Ces nombres formidables montrent à quel mécompte on s’exposerait si, après avoir avoir adopté pour la classification des cinq millions de sommiers judiciaires l’ordre alphabétique basé sur l’orthographe exacte, on était amené à y rechercher des noms patronymiques dont on ignorerait l’écriture.
La solution qui consiste à classer chaque nom à son orthographe la plus simple, à son orthographe phonétique, telle que l’indique le dictionnaire de Littré par exemple, pour les mots usuels, résout le problème, mais sur une de ses faces seulement.
Il y a, en France, des Godefroy et des Godfroy, des Gérard et des Girard, des Gobelet et des Goblet, des Bouguereau et des Bougreau ; des Guiniard et des Guignard, des Barbé, Barbet, Barbette, Barbeix que les hôteliers confondront toujours sur leur registre de police. L’étranger et l’Alsace nous envoient des Mayer et des Meyer, des Smith et des Schmidt, etc.
Pour Bouillon par exemple, Littré nous indique la prononciation Boulion, qui est la prononciation correcte, mais la majorité des Parisiens disent Bouyon.
Chaque nom réclamerait presque une solution spéciale. En règle générale, les cas fréquents attireront à eux les cas exceptionnels ; ainsi un individu qui s’appellerait Bachollier serait utilement classé avec les Bachellier ; car Bachollier fera toujours penser à Bachellier, tandis que jamais une recherche au nom de Bachellier n’amènera à vérifier dans la case des Bachollier.
Nous n’insisterons pas sur les cas, pourtant fréquents ou une mauvaise écriture fait confondre l’n avec l’u ; ni sur la facilité avec laquelle les Anglais font permuter la valeur des voyelles et les Allemands celle des consonnes.

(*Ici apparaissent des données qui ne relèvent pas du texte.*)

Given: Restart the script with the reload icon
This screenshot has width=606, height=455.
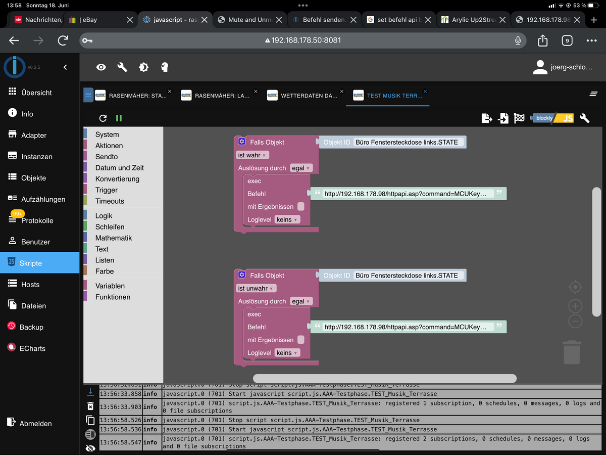Looking at the screenshot, I should tap(103, 118).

A Vienne (Autriche), où Allemands, Hongrois, Slaves et Italiens se coudoient, les difficultés de classification ont été jugées telles, que le registre de la population est classé d’abord par prénoms, le nom patronymique n’intervenant qu’en second.
Les exemples que nous avons cités donneront au lecteur une idée bien suffisante des règles suivies à Paris pour la classification rationnelle de ces gigantesques répertoires. On estime qu’il faut plus de trois mois de pratique à un employé pour se les rendre familières.
Nous tenons à ajouter que les divergences orthographiques des noms propres ont leur raison d’être, en facilitant l’établissement de la personnalité, et l’identification des membres d’une même famille. Les nombreuses difficultés orthographiques des mots de la langue usuelle ne se justifieraient pas toutes aussi aisément.